Marty continues to do what she does which is live, accept, make new friends and have an impact on an ever expanding universe of people.  I know I’m not particularly objective but I believe the people she contacts, the lives she touches are always enriched.  We just get to do that with different people when she’s in the hospital.

Here’s to getting the hell out of here soon.

Tuesday, November 17, 2015

A Legend

In the middle of a long day in Washington DC I watched as my father walked up the sidewalk, walking past the carefully formed life-sized statues of men in combat gear, I watched him march at the memorial to men of war, men who fought years ago for people they did not know.

I watched as he marched flanked by flags carried by old men in light blue jackets and followed by a group of South Korean college students, solemnly walking behind paying homage to strangers who had given lives for their very own freedom.

Veteran’s Day in D.C. is amazing.  The President of our country standing at the tomb of an unknown, old and young men and women walking with old medals on new jackets carrying old flags and wreaths marching proudly and solemnly grounds you, it helps you focus on how perilous our journey can be.

My parents and I spent the day at Arlington Cemetery, at the Tomb of the Unknown Soldier, at the Women in Military Service Memorial and finally at the Korean War Memorial.  I saw countless men and women in uniform, I saw countless veterans from all branches of service of all ages, I saw them remembered and thanked as they remembered the great service they had given a free nation.

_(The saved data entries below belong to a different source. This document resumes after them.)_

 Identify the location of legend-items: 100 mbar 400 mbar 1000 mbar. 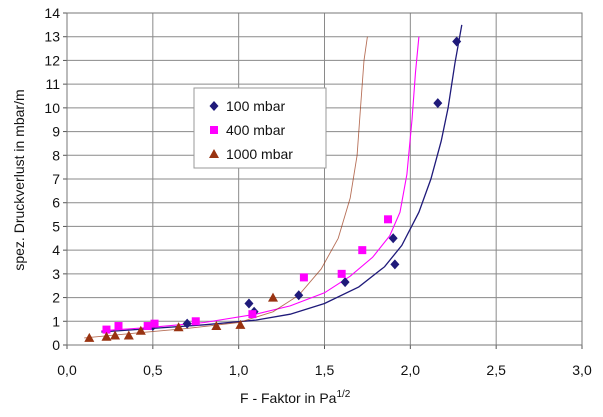
(251, 130).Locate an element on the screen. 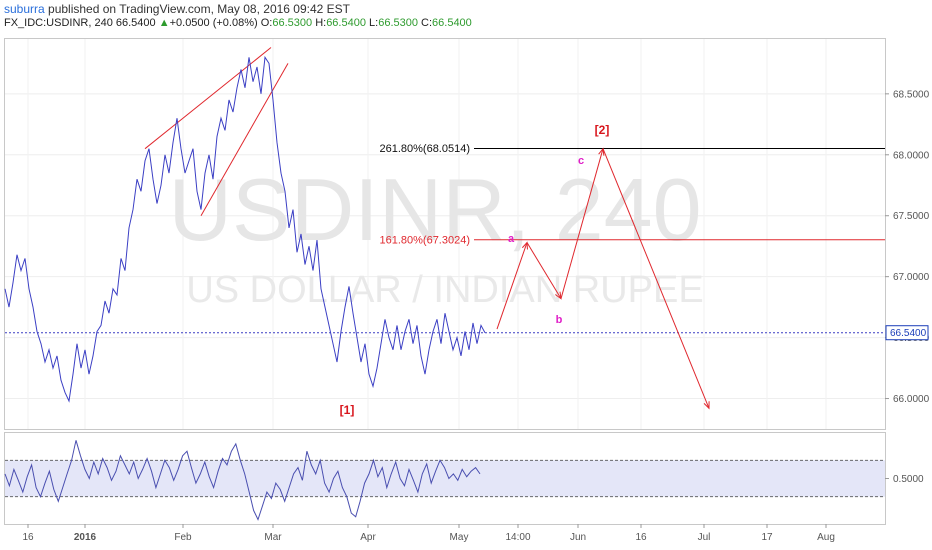 The height and width of the screenshot is (550, 932). wave-label: a is located at coordinates (512, 239). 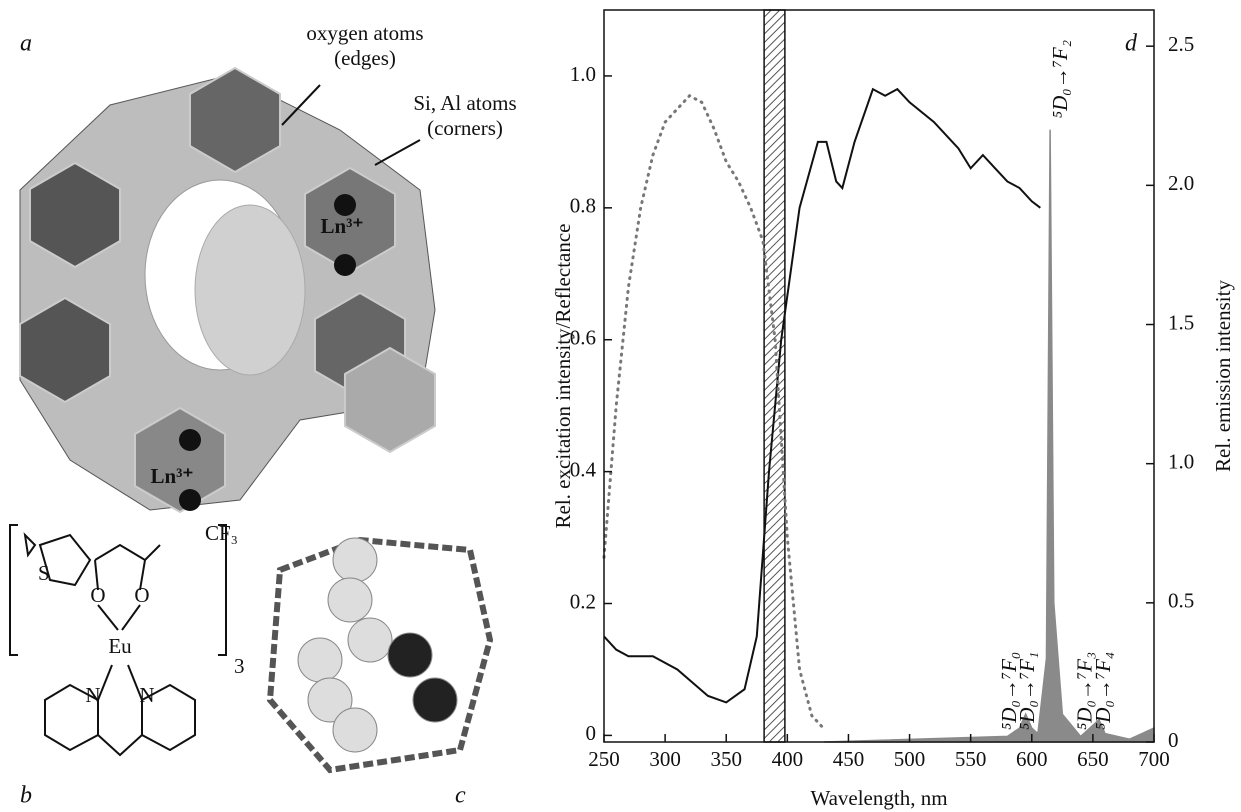 What do you see at coordinates (910, 759) in the screenshot?
I see `x-tick-label: 500` at bounding box center [910, 759].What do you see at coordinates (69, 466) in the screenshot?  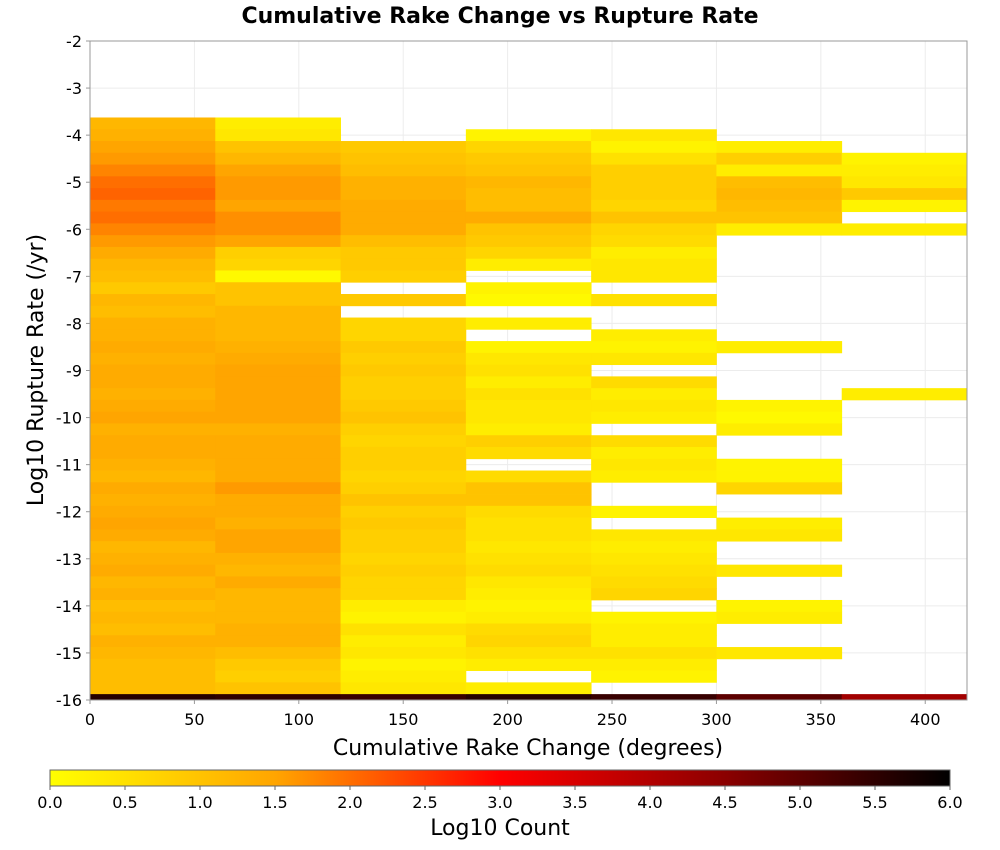 I see `y-tick-label: -11` at bounding box center [69, 466].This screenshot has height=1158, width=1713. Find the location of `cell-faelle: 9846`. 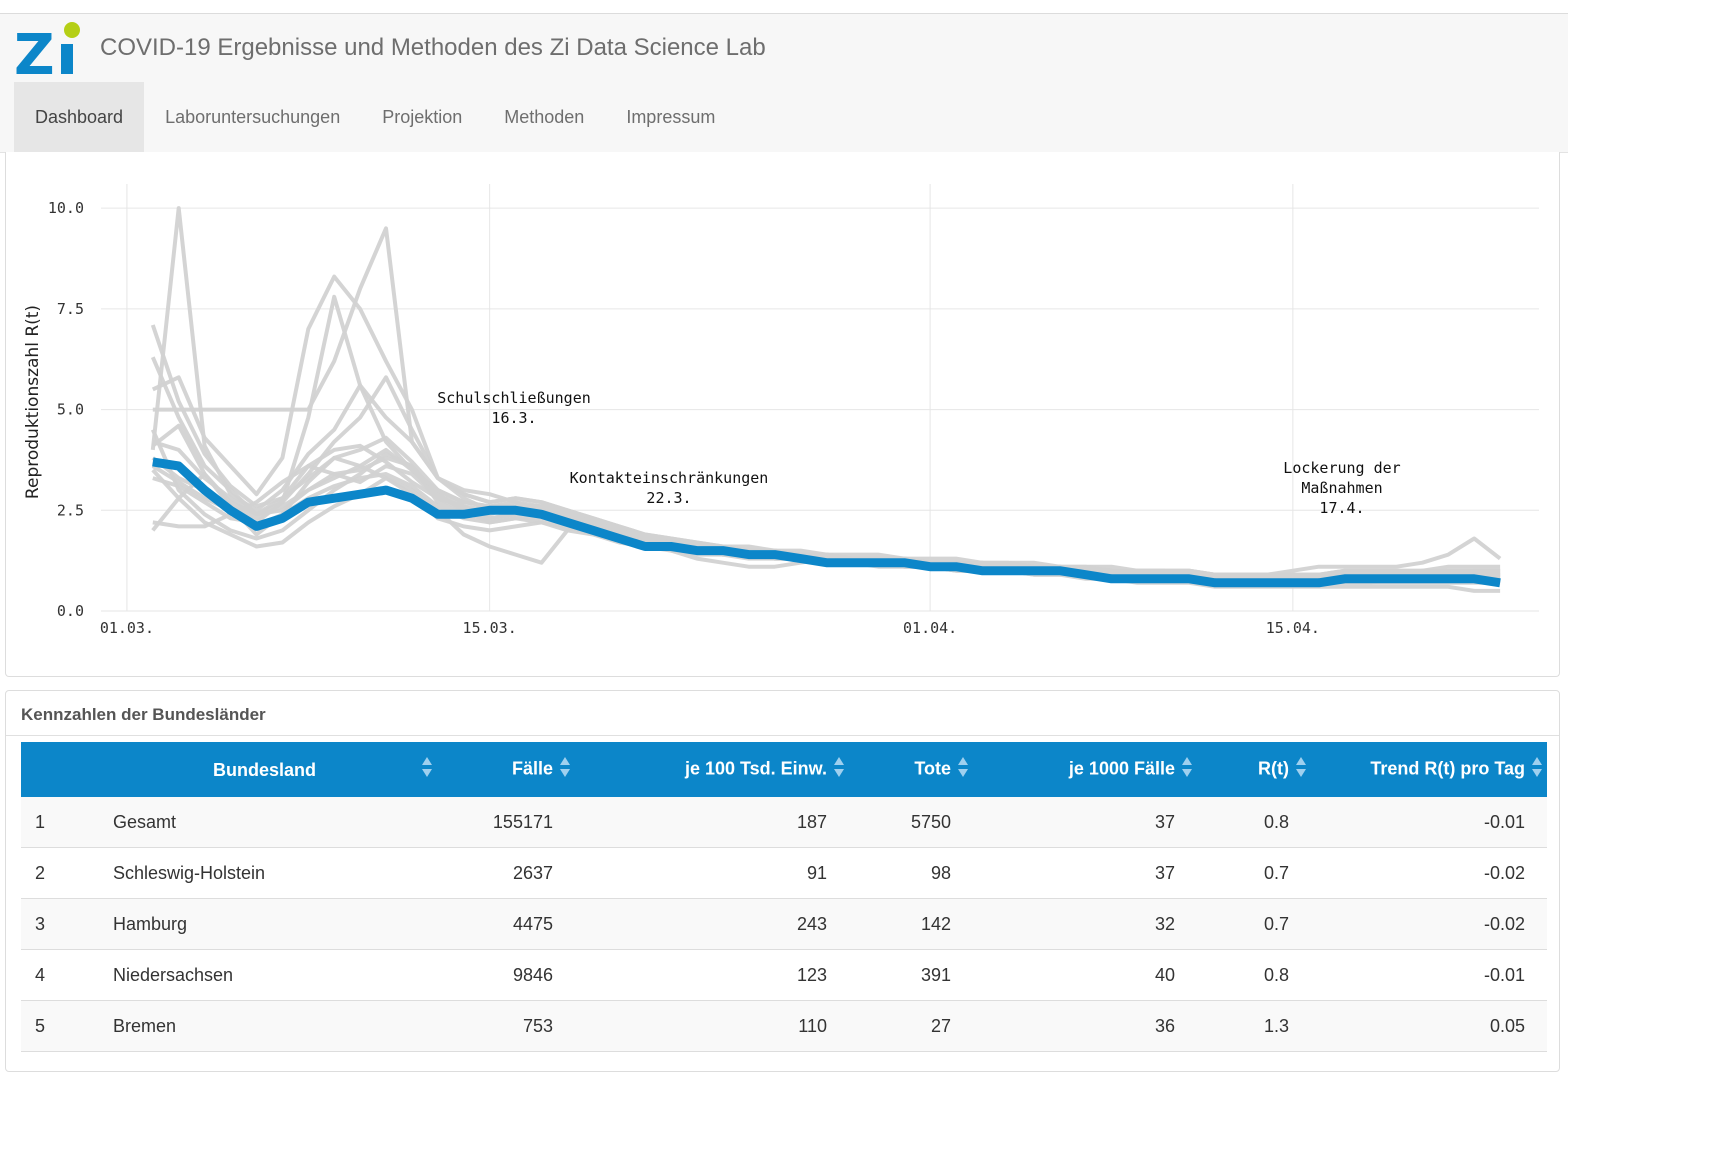

cell-faelle: 9846 is located at coordinates (508, 975).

I watched as young South Koreans came up to my father and ask if they could shake his hand, if they could give him a hug.  These young men and women came to the USA to learn and they spent part of their day listening, intently listening, as old men described a war where so many died yet so few remember.

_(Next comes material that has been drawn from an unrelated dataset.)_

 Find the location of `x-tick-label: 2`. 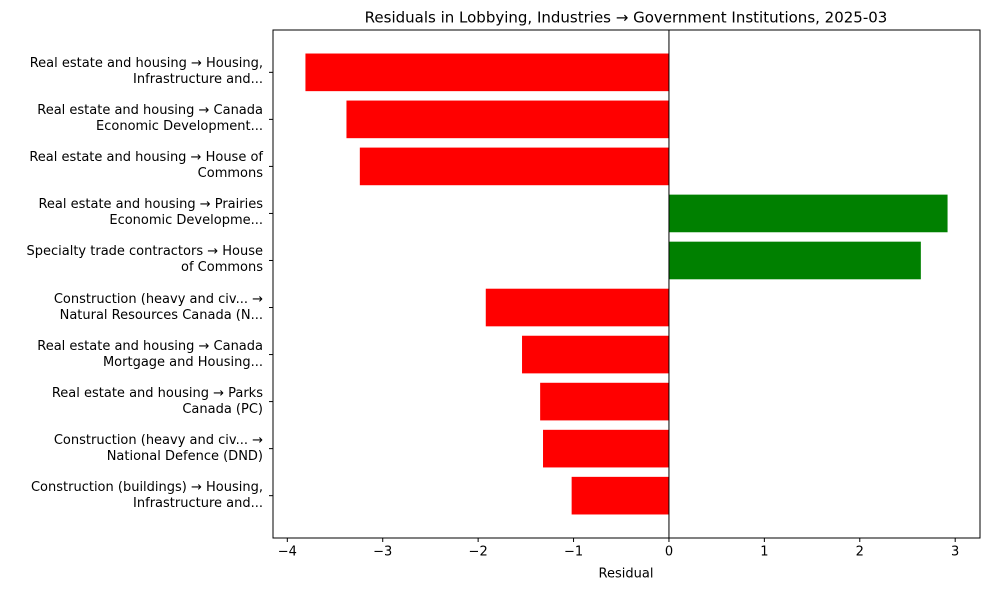

x-tick-label: 2 is located at coordinates (860, 552). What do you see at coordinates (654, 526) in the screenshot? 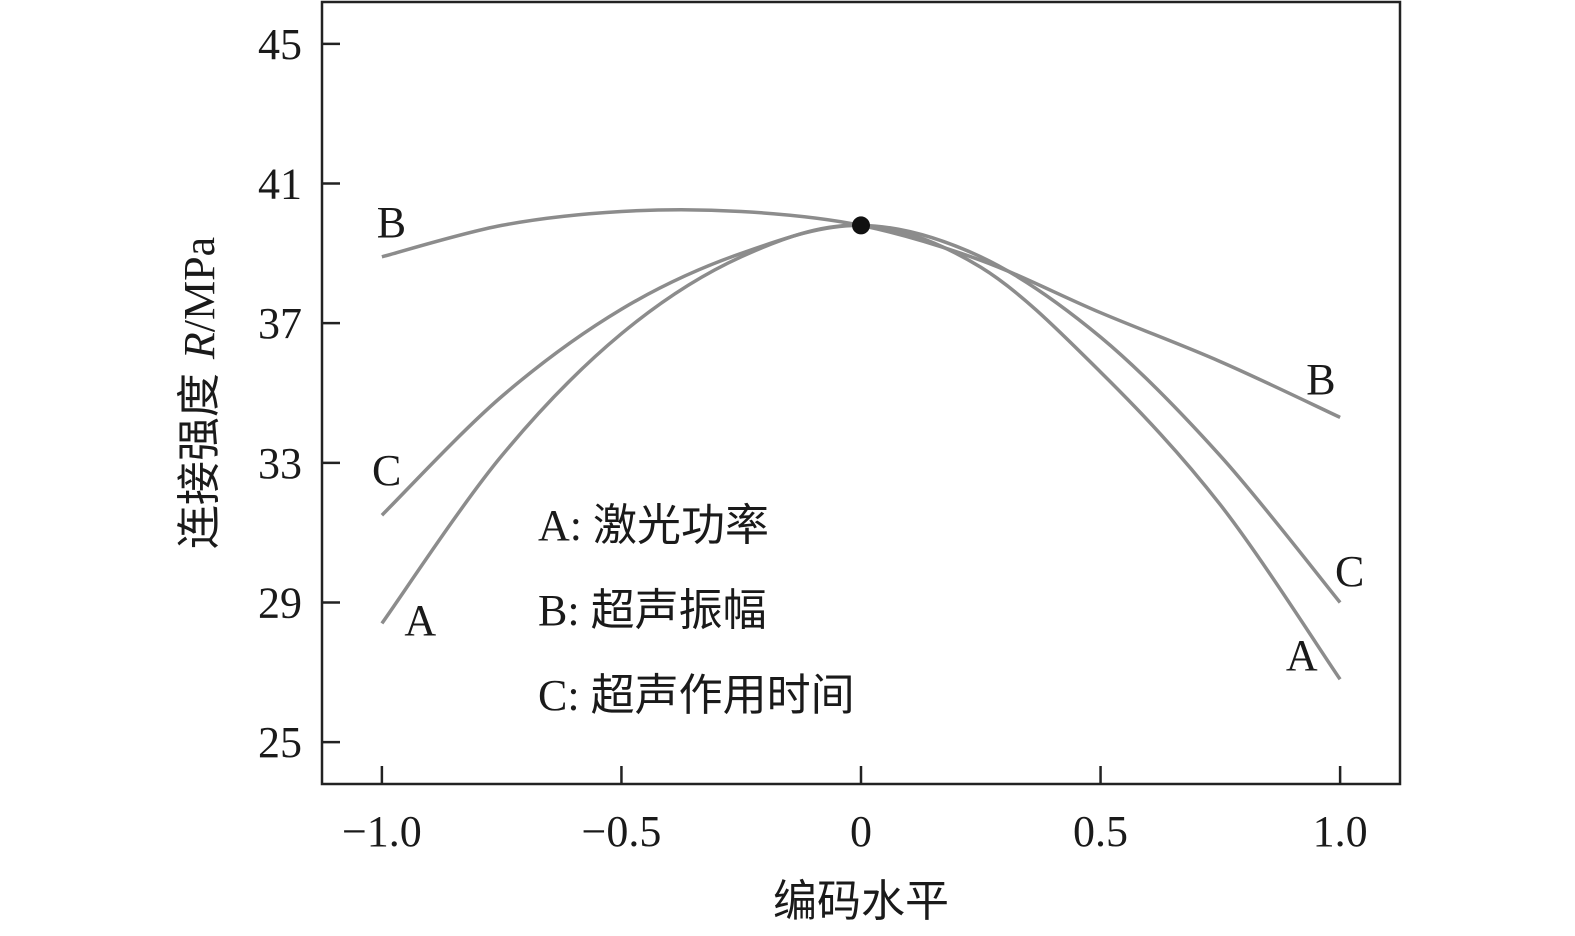
I see `legend-entry-a: A: 激光功率` at bounding box center [654, 526].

I listened as Tim one of the flag bearers talked of Busan and a cemetery where 10,000 American soldiers were buried and only recently have had their remains returned to their homes.  I listened to the moaning sounds of Taps played to mark too many deaths,  I listened to my own father talk of this largely forgotten war, I listened as a South Korean general talk of his grateful country, I watched as strangers from England and South Korea and the US listened to these men commemorate their personal histories.

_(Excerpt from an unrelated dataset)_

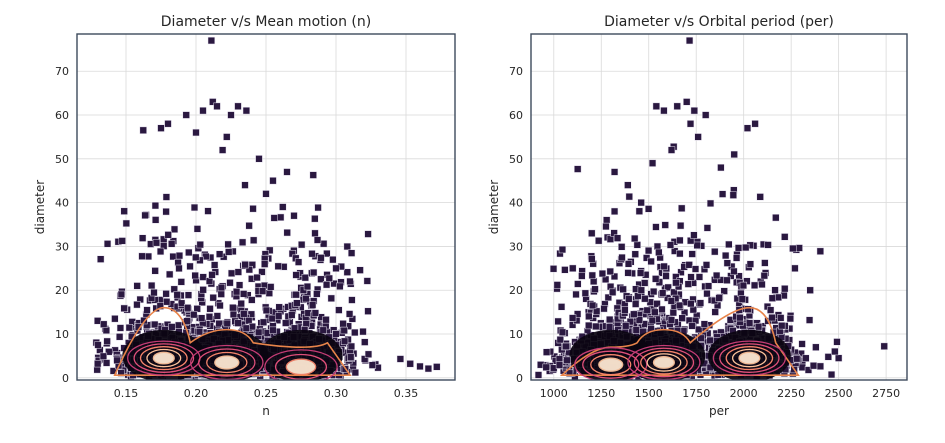 The width and height of the screenshot is (945, 443). I want to click on y-tick-label: 50, so click(516, 160).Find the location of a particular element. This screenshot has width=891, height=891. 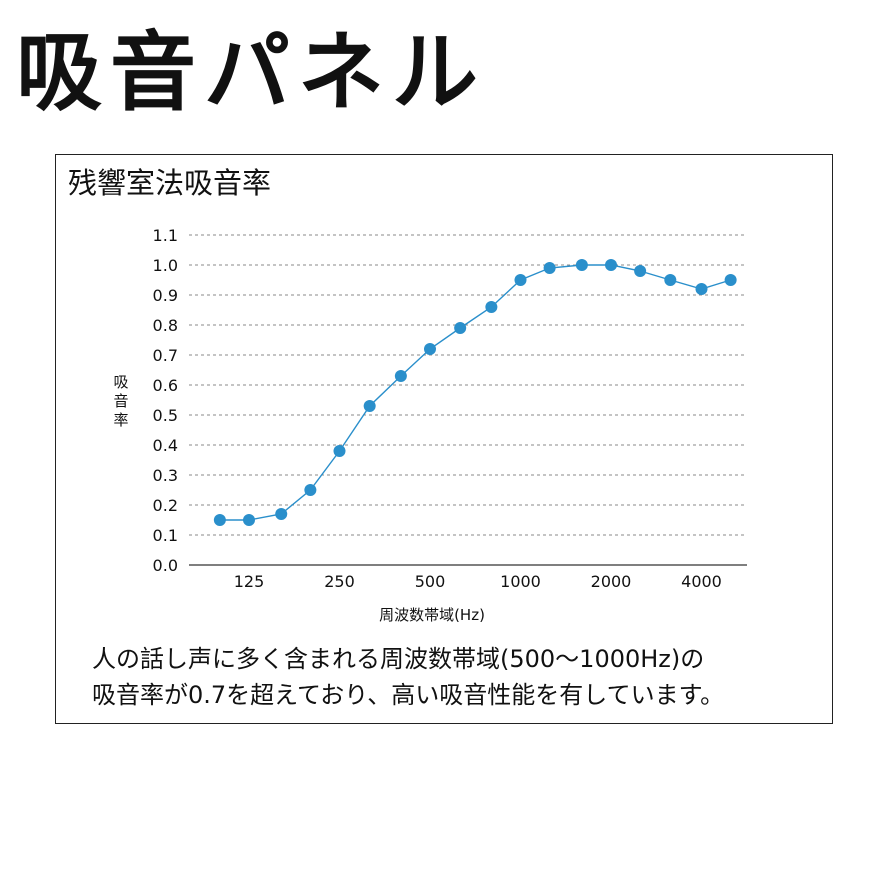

Mostly I sat in a certain amount of awe and tremendous gratitude as people, perfect strangers, came up to my father, a man I never knew as a soldier but was my hero anyway, looked him in the eyes and said thank you.

At the airport as we sat and waited for our airplane home a large muscular young man sat across from us.  I watched him as he stared at my father, he was a big dude with tattoos covering his right arm and with tattoos of large bullets tattoos on his calves, he kept staring and I kept thinking, what is up with this guy.  

When his plane was called the guy got up, walked up to my father, extended his hand and said he just wanted to say thanks.  He said he was a marine and his guys, his compatriots all thought that those old guys who served, who fought, who risked their lives, they all looked on those old guys as legends.

It’s amazing….I’m 61 and I finally know, I'm the son of a legend, Marty would be proud.